I do understand that differentiating a linear function (for a maximization) subject to some linear restriction (such as the problem $p=ax+by$ s.t. $cx+dy \leq m$) won't necessarily give me the right answer and that we need to try the corners of the feasible set, but I would like a formal explanation of why we cannot differentiate to find the optimum solution.

Answer 1

It is the same as in 1D that you have to check the ends of an interval as well as points where the derivative is zero. The corners are the "ends of the interval" A linear function cannot have an isolated maximum, so the maximum has to be at one of the corners.

Answer 2

Linear functions are monotonically increasing or monotonically decreasing (their derivative equals their slope, hence it is a constant). Excluding trivial cases (where for example the slope is equal to zero) they do not have critical points, where they can attain maxima or minima. As already said they either increase or decrease. Therefore we only need to check on the boundary of the set that is defined by the given constraints to determine the maximum (minimum) of a linear function.

Answer 3

Take your problem $$\begin{eqnarray} ax+by &=& p \\ cx+dy &\leq& m \\ x &\geq& 0 \\ y &\geq& 0 \\ \end{eqnarray}$$ where the goal is to maximize $p$ under the specified constraints. (I added $x,y \geq 0$ - without these constraints, there is no solution)

$p$ has the constant gradient $p' = \left(\frac{\partial p}{\partial x}, \frac{\partial p}{\partial y}\right) = (a,b)$, which means that for every point $(x,y)$, you can increase $p$ by increasing $x$ or $y$ (or both). Does that help you to find the maximum of $p$ within the area $cx + dy \leq m$? No! It would, if the gradient where zero somewhere in the interior of that area, but it isn't. Thus, all you have learned is that the maximum is attained somewhere on the border of the area $cx + dy \leq m$. The same is true for every other linear functional $p$ - the gradient of every linear functional is constant (that's a defining property of being linear, after all), so you'll never find zeros of $p'$ within the interior of the area of interest - they'll always lie on the border.

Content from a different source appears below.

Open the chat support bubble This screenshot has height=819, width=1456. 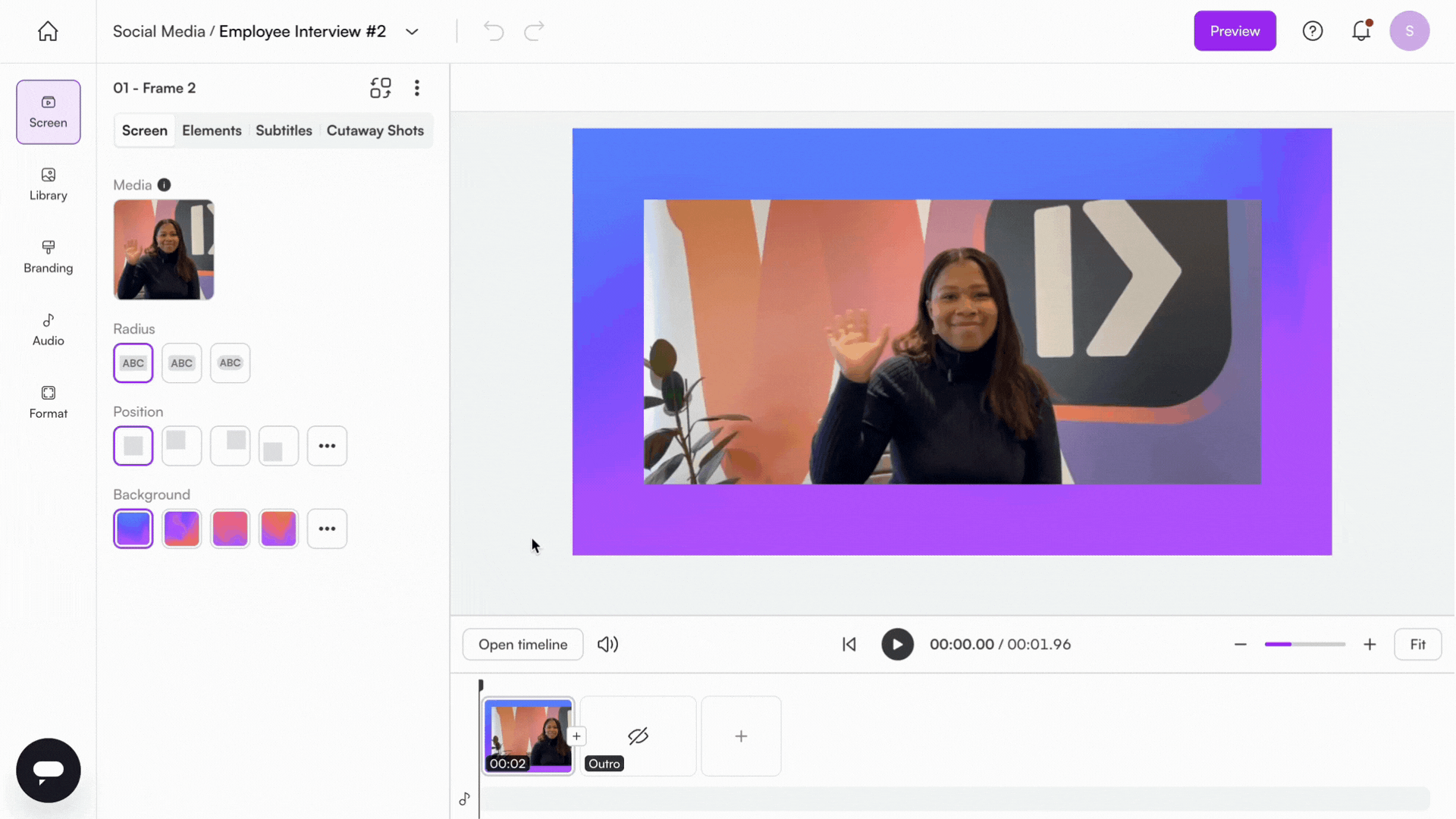point(48,770)
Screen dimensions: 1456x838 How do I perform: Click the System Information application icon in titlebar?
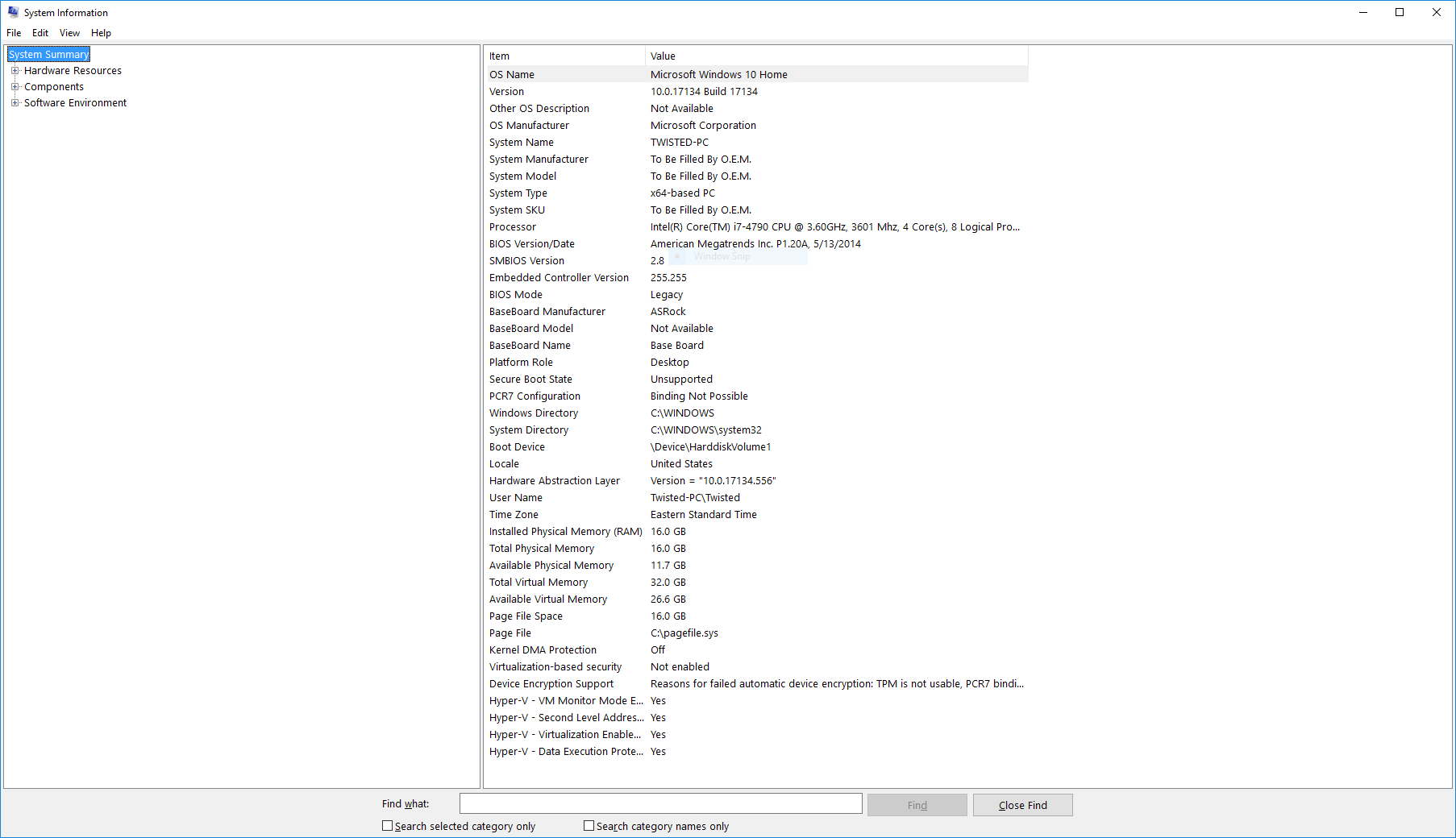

So let's try something different. We know that the maximum (if there is any!) is obtained somewhere on the line segment described by $cx + dy = m$, $x \geq 0$, $y \geq 0$ . Rewrite that as $y(x) = d^{-1}(m - cx)$, and use that to rewrite $p$ as $$ p = ax + bd^{-1}(m - cx) = (a - bcd^{-1})x + bd^{-1}m \text{.} $$ This describes $p$ for points on the line segment $cx + dy = m$, $x \geq 0$, $y \geq 0$ as $x$ varies. Now look at $\frac{dp}{dx} = a - bcd^{-1}$. Just as before, the derivative is constant! So, not only does $p$ attain it's maximum somewhere on the line segment $cx + dy = m$, $x \geq 0$, $y \geq 0$, it attains it one of the endpoints of that line segment. And again, the same happens for every linear programming problem. The utility function always attains the maximum on the edges of the allowed region!

Thus, differentiation never helps to find the maxima! But on the other hand, we just learned that we only have to search the edges of the allowed region, not the whole region. Which, incidentally, is exactly what the simples algorithm does - it searches along the edges, until it finds a maximum. In your case, there are only two edges - $(0, \frac{m}{d})$ and $(\frac{m}{c}, 0)$, so it suffices to evaluate $p$ at those two points, and check which one yields a larger value.